On Monday, Education Minister Abdellatif Abid said a probe had been ordered into the staging two days earlier of a “Harlem Shake” by students in a Tunis suburb.
He said there could be expulsions of students or sacking of educational staff who were behind the staging of the dance.
The Saturday version was purportedly staged by students from Menzah 6 district in a school compound, with some in shorts and others sporting fake beards and the tunics typically worn by Salafists (http://www.youtube.com/watch?v=KSDJJsvzpbY).
‘Prepared to resort to violence’
The Islamist movement has carried out a wave of attacks in the past year, including on galleries, cultural festivals and Sufi shrines.
In June, Salafists destroyed works of art exhibited in a chic suburb of Tunis that they considered “blasphemous.”
That sparked clashes across the country in some of the worst violence since the January 2011 revolution that toppled president Zine El Abidine Ben Ali.
More and more people around the world are emulating the dance craze, which was sparked by a group of Australian teenagers who uploaded a 31-second clip “The Harlem Shake v1 (TSCS original)” onto YouTube in early February.
And two teachers at the Bourguiba Language Institute said these clashes between secular and Islamist youth reflect wider tensions in the country, where the economy has founded since the revolution and unemployment is high.
“This is a sample of what is going on in Tunisia,” said French professor Manoubia Ben Ghadahem. “A minority is prepared to resort to violence to impose its law.”
Colleague Imen Gamoudi said: “Dance is a means of expression, and these performances don’t hurt anyone. Quite the contrary, they’re great!”
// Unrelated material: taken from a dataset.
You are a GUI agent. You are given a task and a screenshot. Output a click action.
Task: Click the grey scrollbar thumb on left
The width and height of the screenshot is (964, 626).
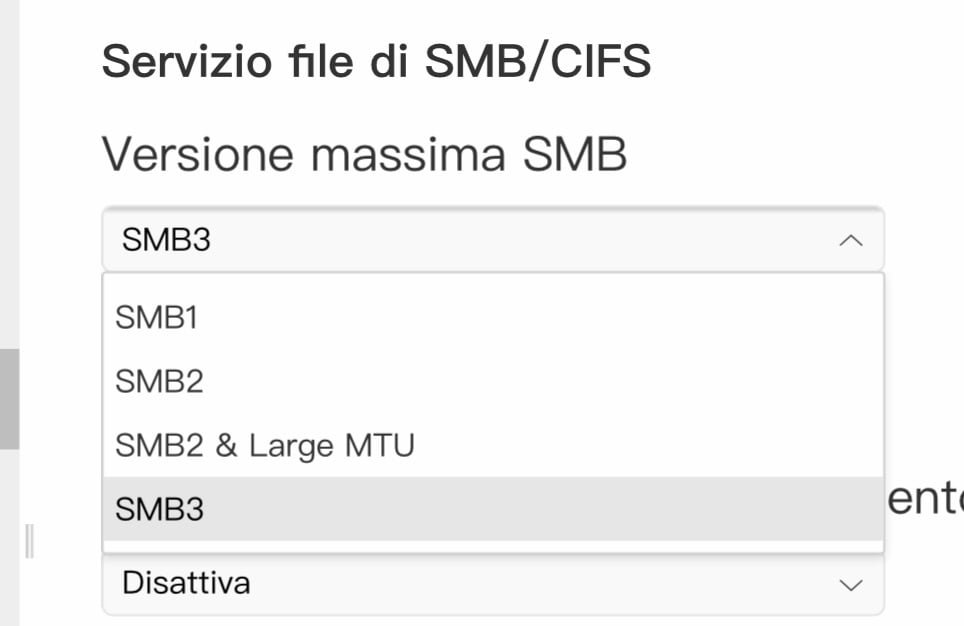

The controversy comes as premier-designate Ali Larayedh, of the ruling Islamist party Ennahda, presses efforts to form a new coalition government aimed at pulling Tunisia out of the deep crisis sparked by Belaid’s murder.
Ben Ghadahem said the tough stand of Education Minister Abid, a secular figure, on the “Harlem Shake” was apparently a political gambit.
“He’s just jockeying for a job in the new cabinet,” she said. “He ought to be dealing with the real problems in our universities rather than wasting time with these superficial issues.”
And to make a point, youth activists have put out a call for a mega “Harlem Shake” to be staged on Friday — in front of the education ministry.